▶ What the exercise asks: After locating the line that holds "Screen dimensions: 1568x361", copy that line and all that follow it word for word through the end of the data, with no pictures.

▶ Screenshot grounding data:
--- START ---
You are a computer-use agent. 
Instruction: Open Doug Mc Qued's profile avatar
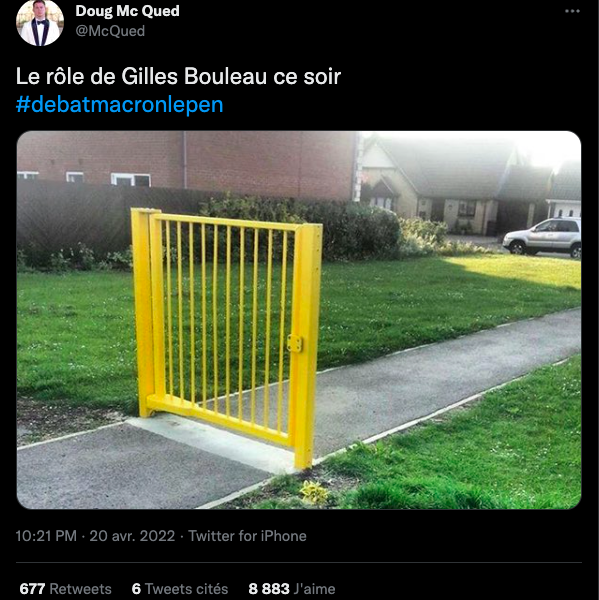coord(40,23)
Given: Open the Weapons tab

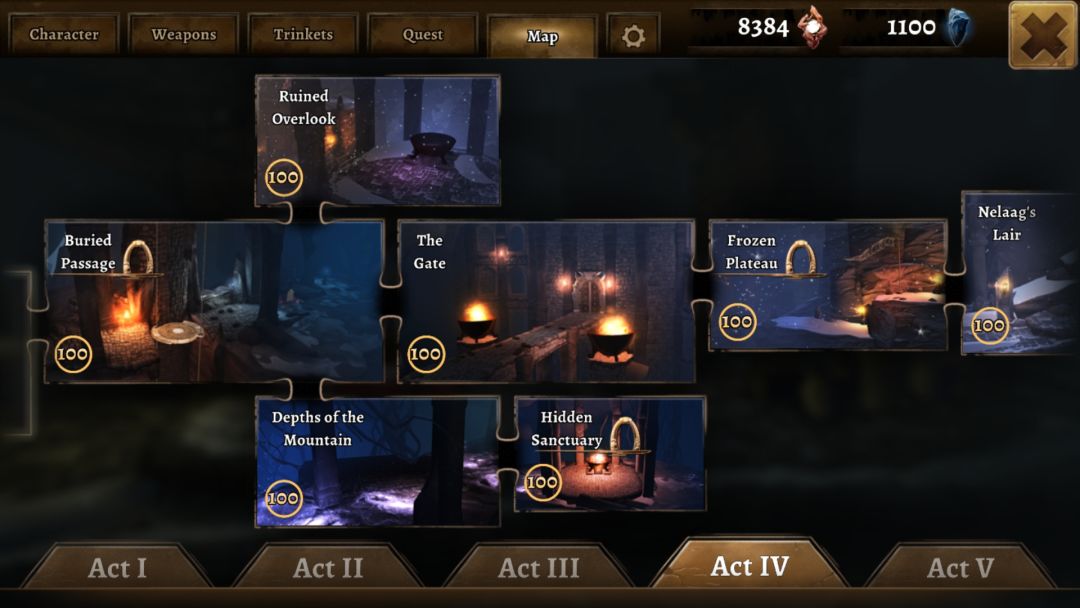Looking at the screenshot, I should click(184, 34).
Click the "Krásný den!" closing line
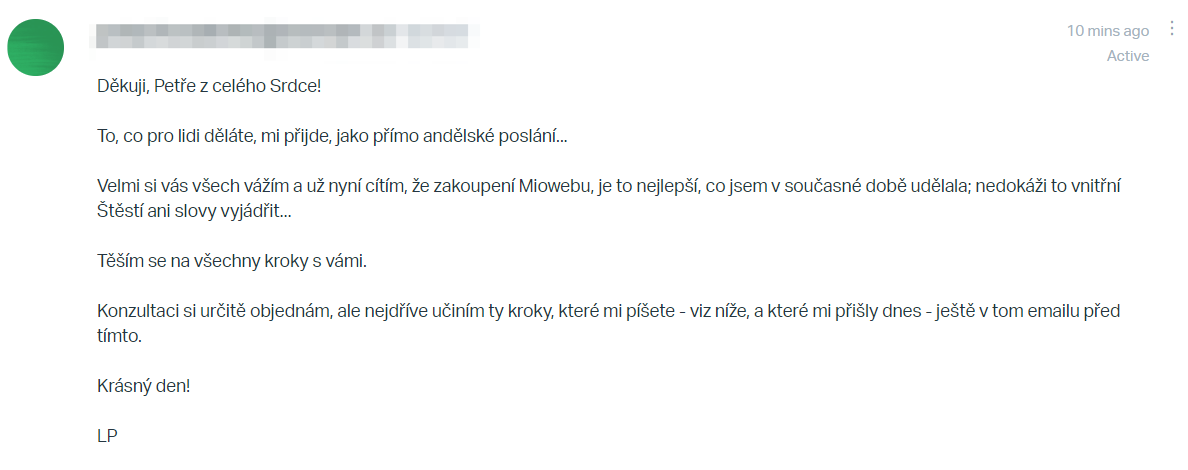 tap(143, 386)
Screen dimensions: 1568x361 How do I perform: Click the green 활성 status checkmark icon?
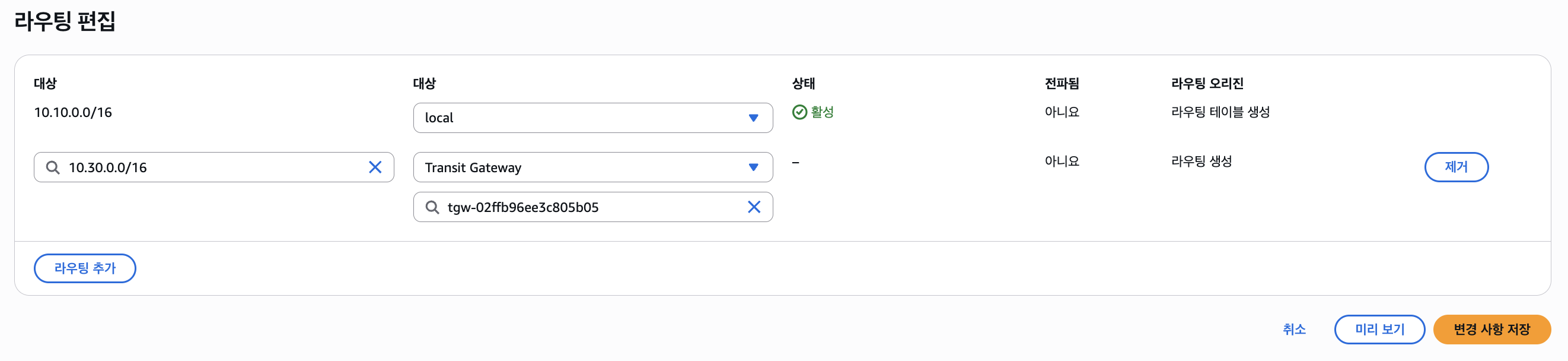[799, 112]
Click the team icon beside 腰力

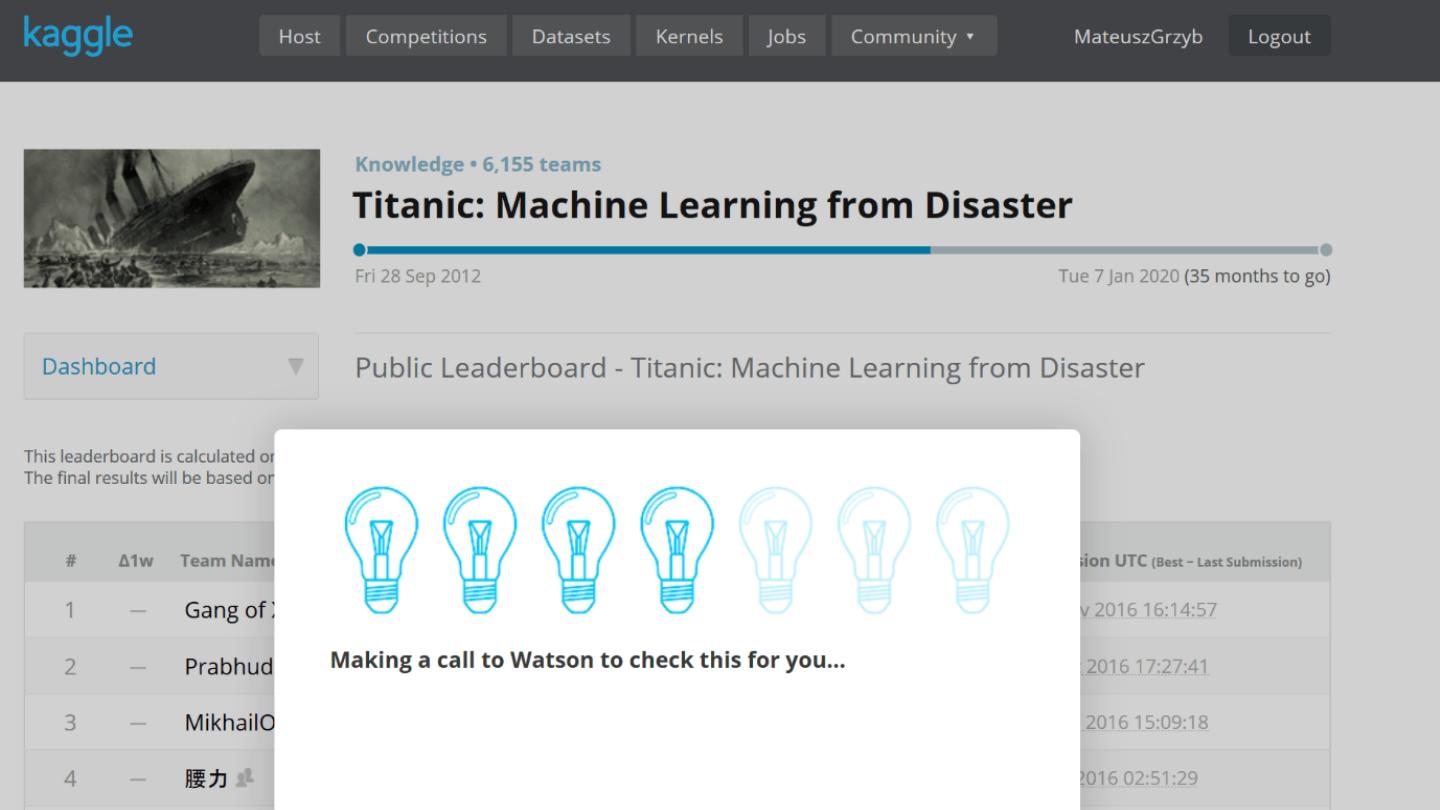(x=244, y=778)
--- END ---
▶ Answer to this task:
Screen dimensions: 1568x361 How do I perform: Click the green 활성 status checkmark icon?
[799, 112]
Click the team icon beside 腰力

(x=244, y=778)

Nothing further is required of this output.